Requirement:
Among the lines of the records, find all that carry the word "Task" and copy them.

Source information:

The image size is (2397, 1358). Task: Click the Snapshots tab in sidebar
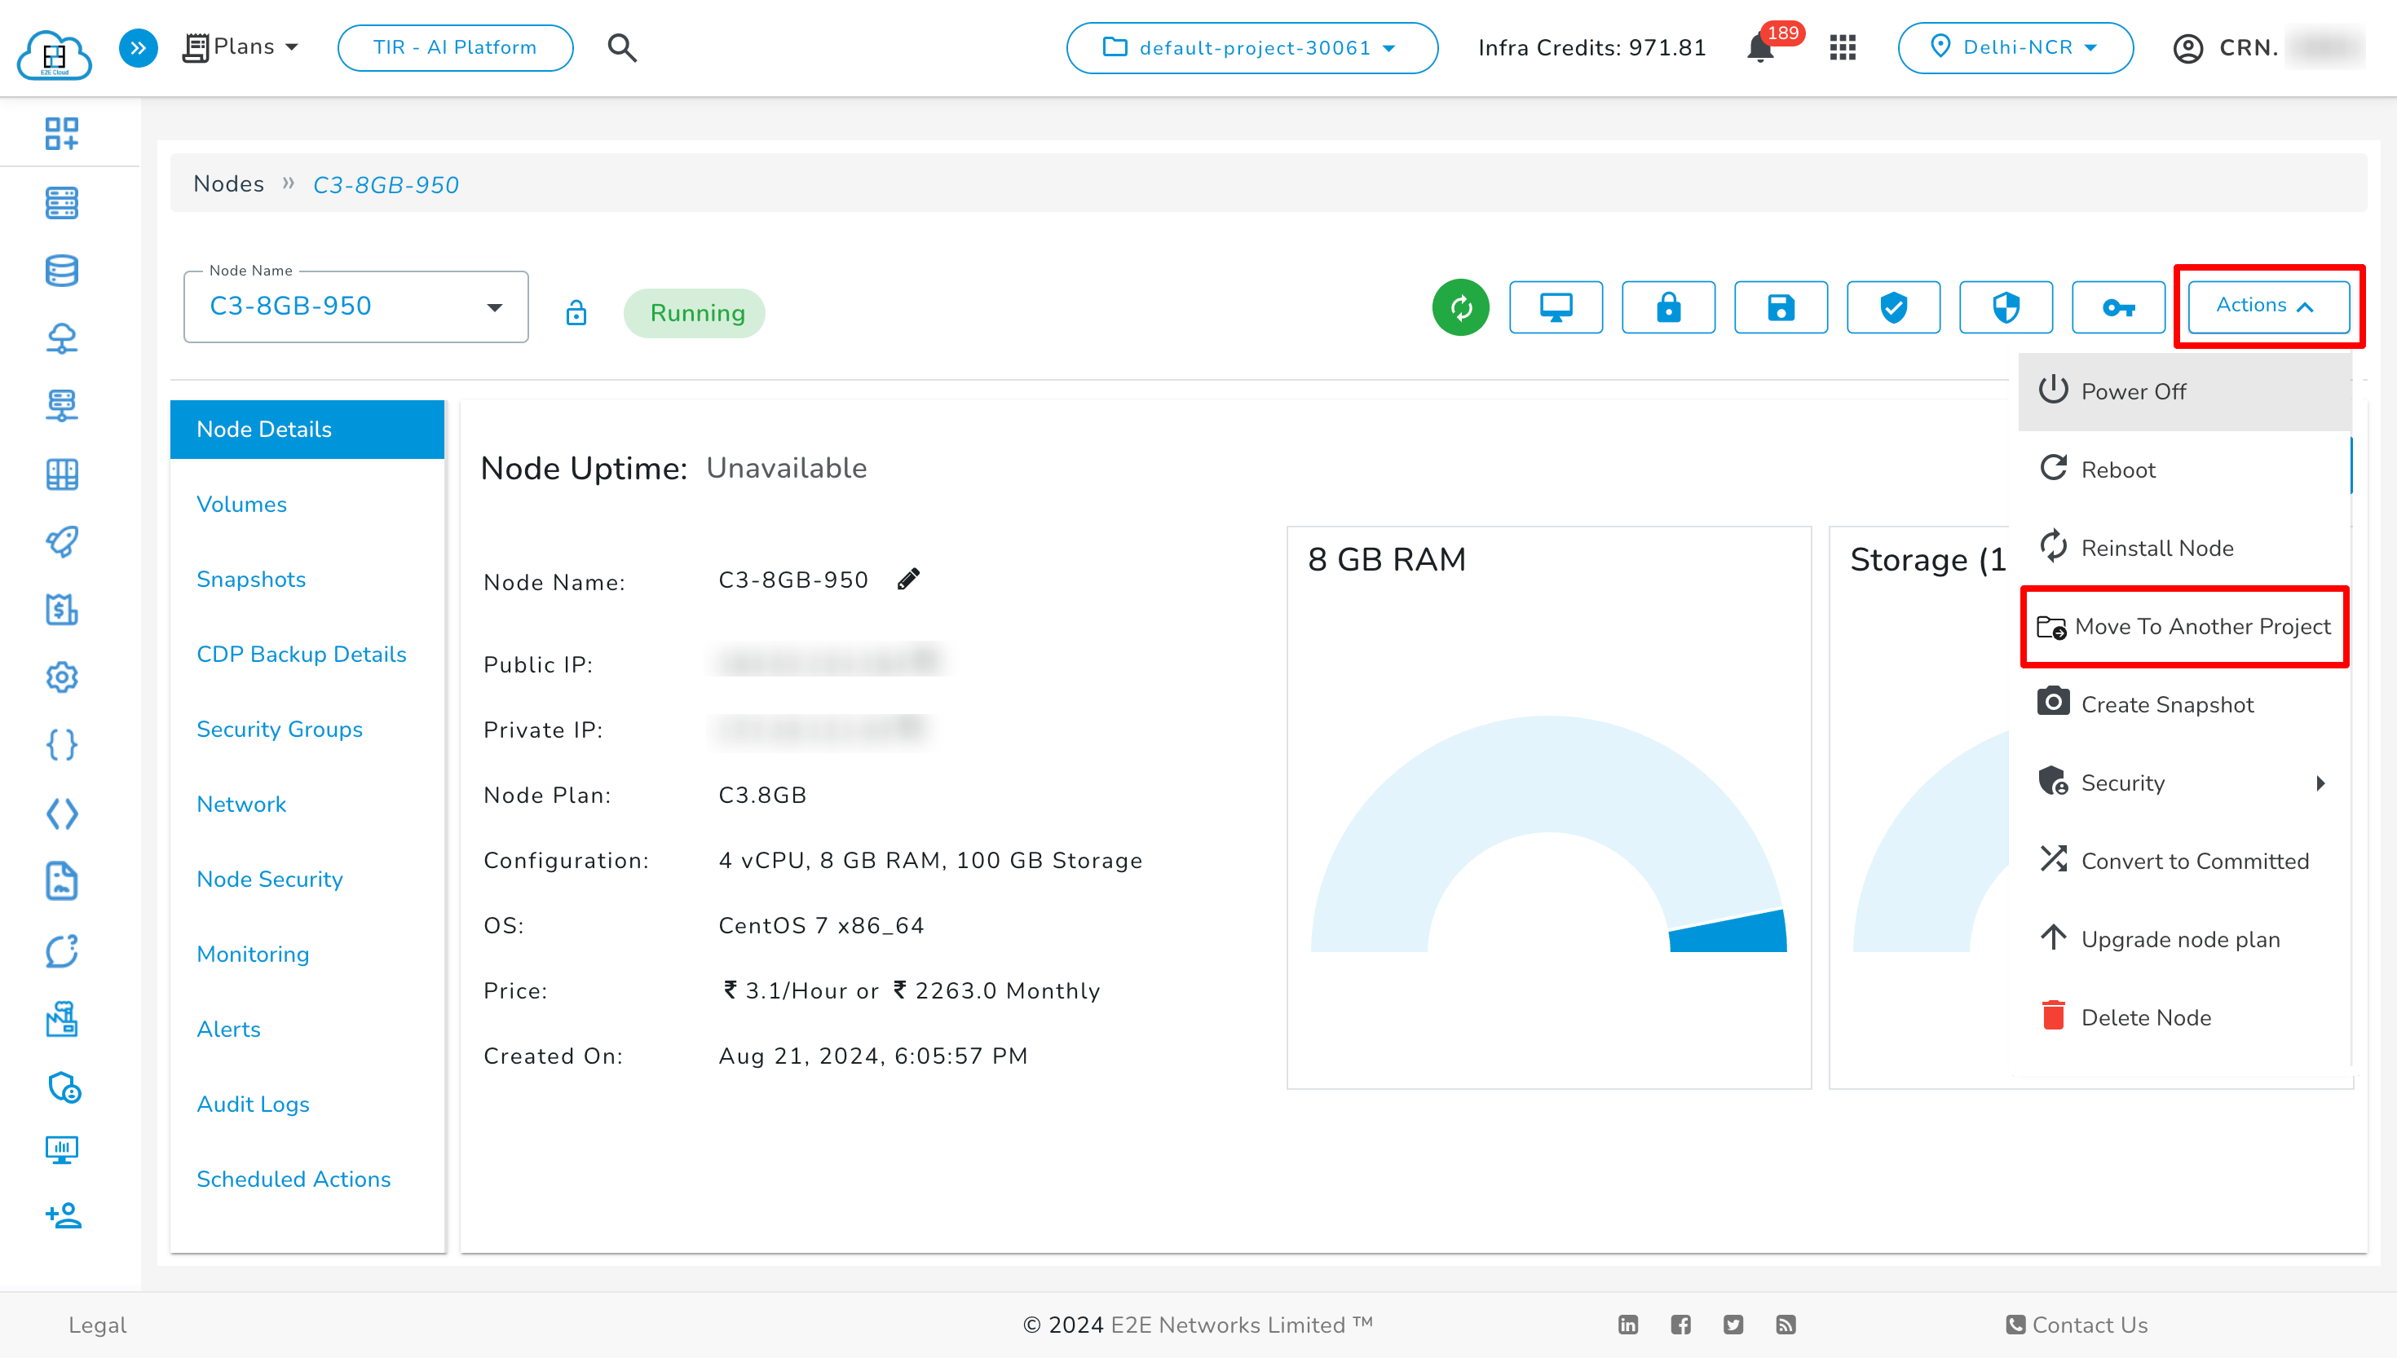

...

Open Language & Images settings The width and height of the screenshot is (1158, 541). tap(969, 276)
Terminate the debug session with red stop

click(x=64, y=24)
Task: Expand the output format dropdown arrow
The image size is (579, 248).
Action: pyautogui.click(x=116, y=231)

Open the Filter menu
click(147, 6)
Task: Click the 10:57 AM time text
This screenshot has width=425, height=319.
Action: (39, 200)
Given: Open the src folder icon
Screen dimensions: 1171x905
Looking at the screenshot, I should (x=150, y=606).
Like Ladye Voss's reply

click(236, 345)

Written solution:
The image size is (2397, 1358). Task: Click the Snapshots tab in sidebar
Task: Expand the output format dropdown arrow
Task: Click the 10:57 AM time text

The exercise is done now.